PROBLEM TO WORK ON:
Of the entries below, repeat exactly only those lines from the one containing "Click the 'Precifique" through the last line, with pictures omitted.

Excerpts from a dataset
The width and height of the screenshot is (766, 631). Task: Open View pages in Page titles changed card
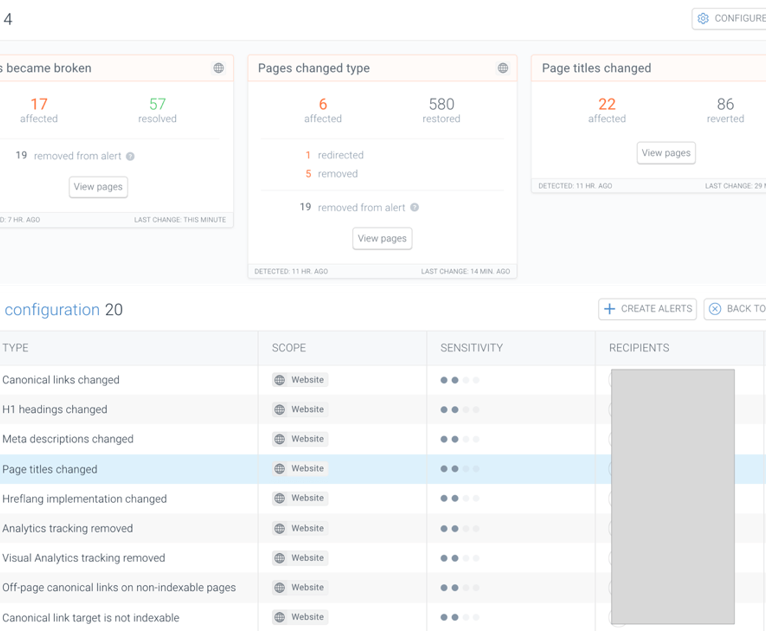point(666,153)
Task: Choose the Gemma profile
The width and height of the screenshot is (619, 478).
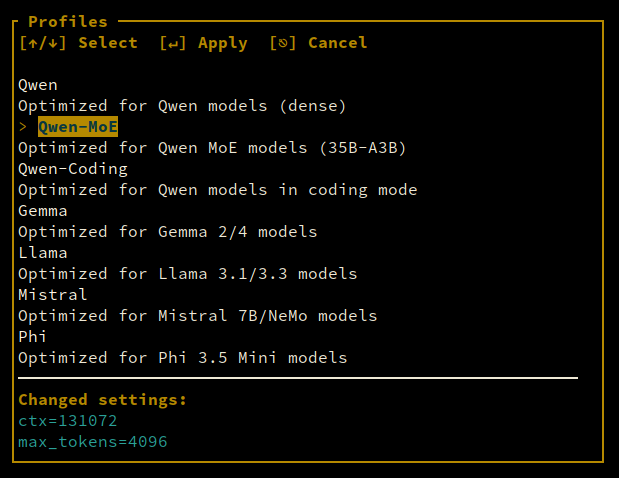Action: tap(43, 211)
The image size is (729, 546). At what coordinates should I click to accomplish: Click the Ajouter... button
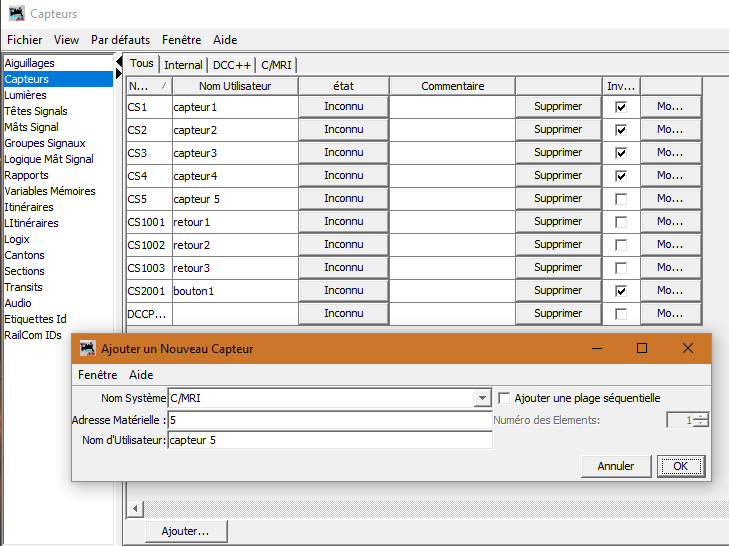click(x=185, y=531)
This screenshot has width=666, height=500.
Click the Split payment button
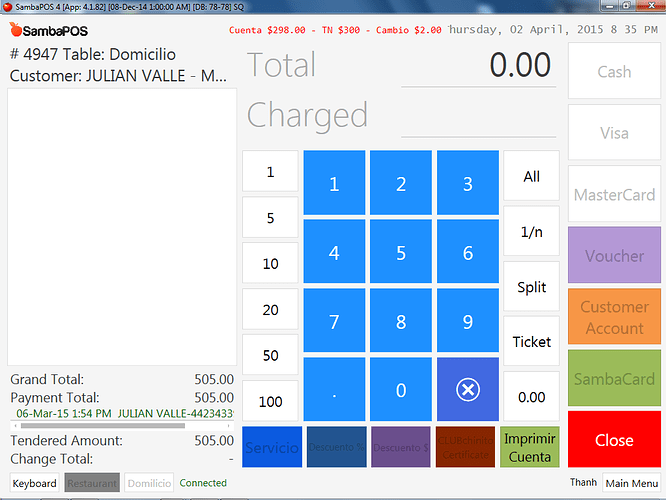coord(531,287)
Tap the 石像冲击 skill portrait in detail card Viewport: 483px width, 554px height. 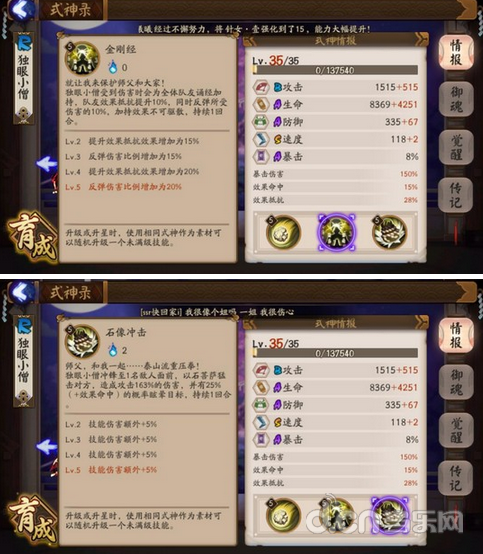pos(83,341)
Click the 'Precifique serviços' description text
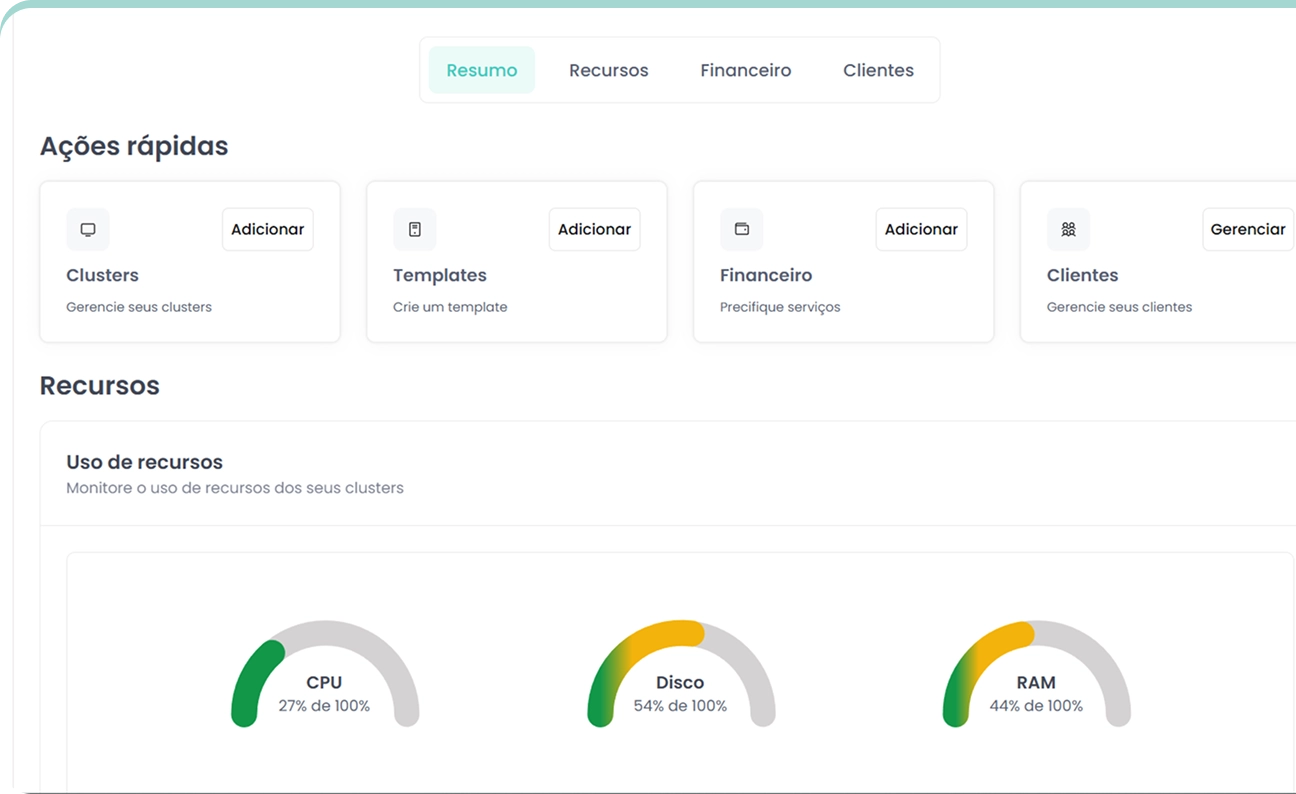 780,307
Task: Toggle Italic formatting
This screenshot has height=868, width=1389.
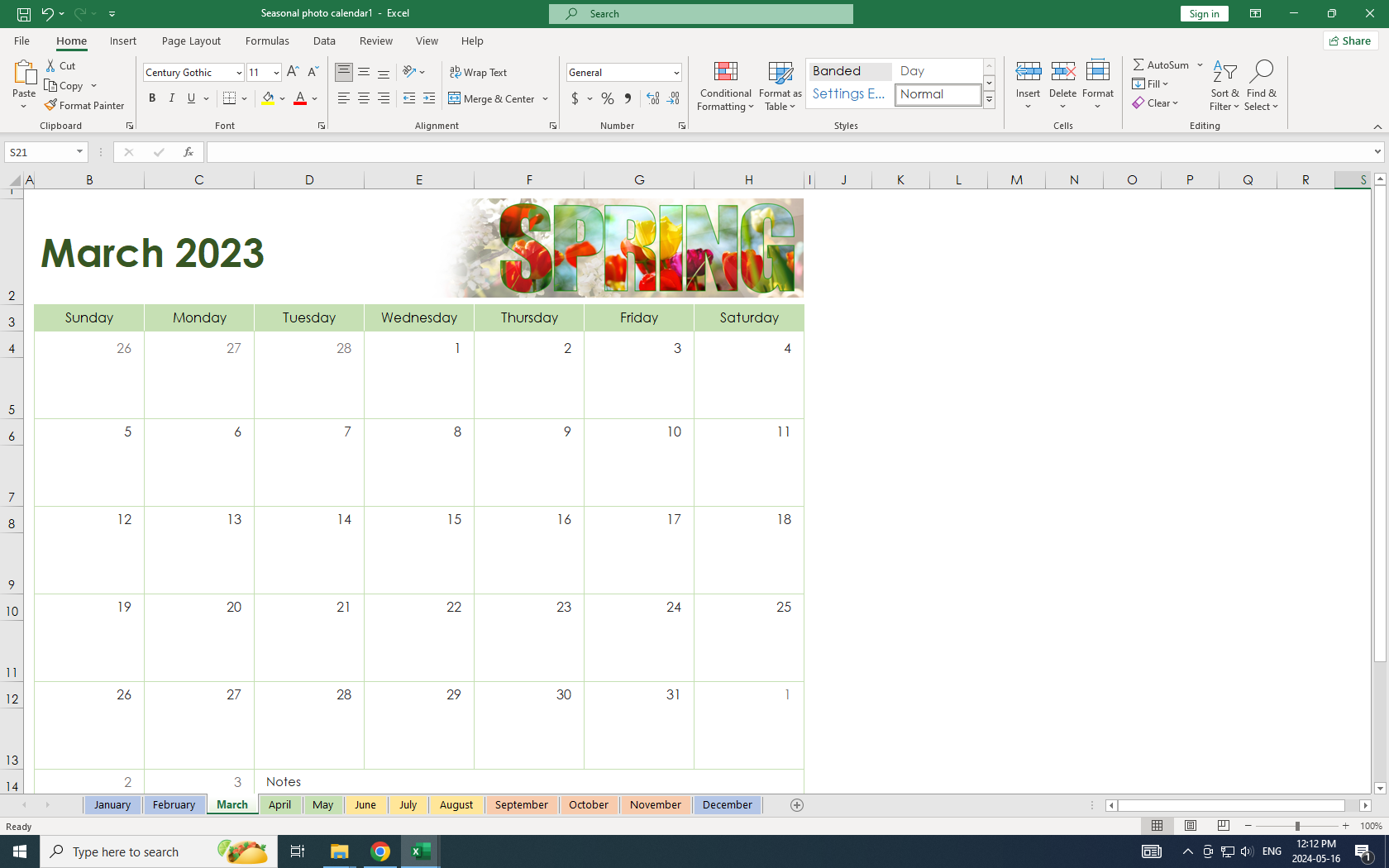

EXERCISE SOLUTION:
Click the 'Precifique serviços' description text
 780,307
Task: Toggle Italic formatting
This screenshot has height=868, width=1389.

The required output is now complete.